-- Available data follows --
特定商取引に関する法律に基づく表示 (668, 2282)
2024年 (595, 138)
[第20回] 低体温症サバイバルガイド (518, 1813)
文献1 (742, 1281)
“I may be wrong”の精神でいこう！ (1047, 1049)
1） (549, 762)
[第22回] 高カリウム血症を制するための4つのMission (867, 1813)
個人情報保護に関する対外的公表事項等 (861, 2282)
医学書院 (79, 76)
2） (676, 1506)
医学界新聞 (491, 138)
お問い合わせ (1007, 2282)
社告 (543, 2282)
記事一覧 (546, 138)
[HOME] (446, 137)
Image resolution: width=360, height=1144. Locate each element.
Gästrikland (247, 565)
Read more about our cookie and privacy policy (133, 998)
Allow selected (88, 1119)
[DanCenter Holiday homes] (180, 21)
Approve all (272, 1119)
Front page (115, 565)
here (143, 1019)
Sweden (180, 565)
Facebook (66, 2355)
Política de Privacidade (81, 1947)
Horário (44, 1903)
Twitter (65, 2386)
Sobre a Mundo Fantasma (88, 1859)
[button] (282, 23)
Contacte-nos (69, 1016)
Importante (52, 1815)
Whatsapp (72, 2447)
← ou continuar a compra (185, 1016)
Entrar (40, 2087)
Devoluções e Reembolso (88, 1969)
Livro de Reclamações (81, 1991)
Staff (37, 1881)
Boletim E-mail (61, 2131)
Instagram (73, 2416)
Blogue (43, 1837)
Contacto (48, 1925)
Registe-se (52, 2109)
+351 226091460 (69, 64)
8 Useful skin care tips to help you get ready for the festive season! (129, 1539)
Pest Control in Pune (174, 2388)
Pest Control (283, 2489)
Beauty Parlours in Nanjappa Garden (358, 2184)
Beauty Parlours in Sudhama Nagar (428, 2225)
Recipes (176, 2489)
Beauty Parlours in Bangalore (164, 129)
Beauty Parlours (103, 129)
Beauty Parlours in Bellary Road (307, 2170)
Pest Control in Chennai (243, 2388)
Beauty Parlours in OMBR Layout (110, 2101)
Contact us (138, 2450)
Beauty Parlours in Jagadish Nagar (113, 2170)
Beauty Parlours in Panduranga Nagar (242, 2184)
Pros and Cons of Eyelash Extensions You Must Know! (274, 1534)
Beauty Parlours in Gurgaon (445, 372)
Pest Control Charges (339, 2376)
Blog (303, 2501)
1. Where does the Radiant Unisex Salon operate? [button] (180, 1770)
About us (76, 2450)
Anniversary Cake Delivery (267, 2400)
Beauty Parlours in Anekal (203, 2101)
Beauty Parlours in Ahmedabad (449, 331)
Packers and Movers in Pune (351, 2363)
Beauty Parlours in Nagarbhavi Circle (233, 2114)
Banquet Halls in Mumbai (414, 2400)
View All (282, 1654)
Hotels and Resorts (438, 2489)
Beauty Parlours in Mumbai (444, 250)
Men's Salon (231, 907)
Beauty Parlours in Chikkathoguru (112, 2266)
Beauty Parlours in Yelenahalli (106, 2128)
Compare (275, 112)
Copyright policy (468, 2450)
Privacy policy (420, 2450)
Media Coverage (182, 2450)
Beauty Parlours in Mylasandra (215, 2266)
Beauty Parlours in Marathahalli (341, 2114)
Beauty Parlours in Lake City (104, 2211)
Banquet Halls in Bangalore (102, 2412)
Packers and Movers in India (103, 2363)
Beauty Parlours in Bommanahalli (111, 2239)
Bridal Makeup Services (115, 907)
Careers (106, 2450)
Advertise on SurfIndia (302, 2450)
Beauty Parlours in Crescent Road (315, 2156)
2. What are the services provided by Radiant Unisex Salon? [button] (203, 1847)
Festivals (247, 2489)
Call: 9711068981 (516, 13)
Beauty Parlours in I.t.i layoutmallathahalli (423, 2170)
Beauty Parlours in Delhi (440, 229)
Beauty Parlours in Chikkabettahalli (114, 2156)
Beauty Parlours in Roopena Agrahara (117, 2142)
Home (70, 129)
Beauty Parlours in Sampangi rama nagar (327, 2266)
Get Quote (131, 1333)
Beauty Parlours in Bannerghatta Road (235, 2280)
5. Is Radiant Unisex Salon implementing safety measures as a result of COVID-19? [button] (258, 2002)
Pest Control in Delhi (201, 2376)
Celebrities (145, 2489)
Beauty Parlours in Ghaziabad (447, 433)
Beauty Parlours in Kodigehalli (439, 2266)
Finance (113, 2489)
-- Available data concluded --
*What is being asked:* Would you copy each line of the records that contains "Control"?

*Response:*
Pest Control in Pune (174, 2388)
Pest Control (283, 2489)
Pest Control in Chennai (243, 2388)
Pest Control Charges (339, 2376)
Pest Control in Delhi (201, 2376)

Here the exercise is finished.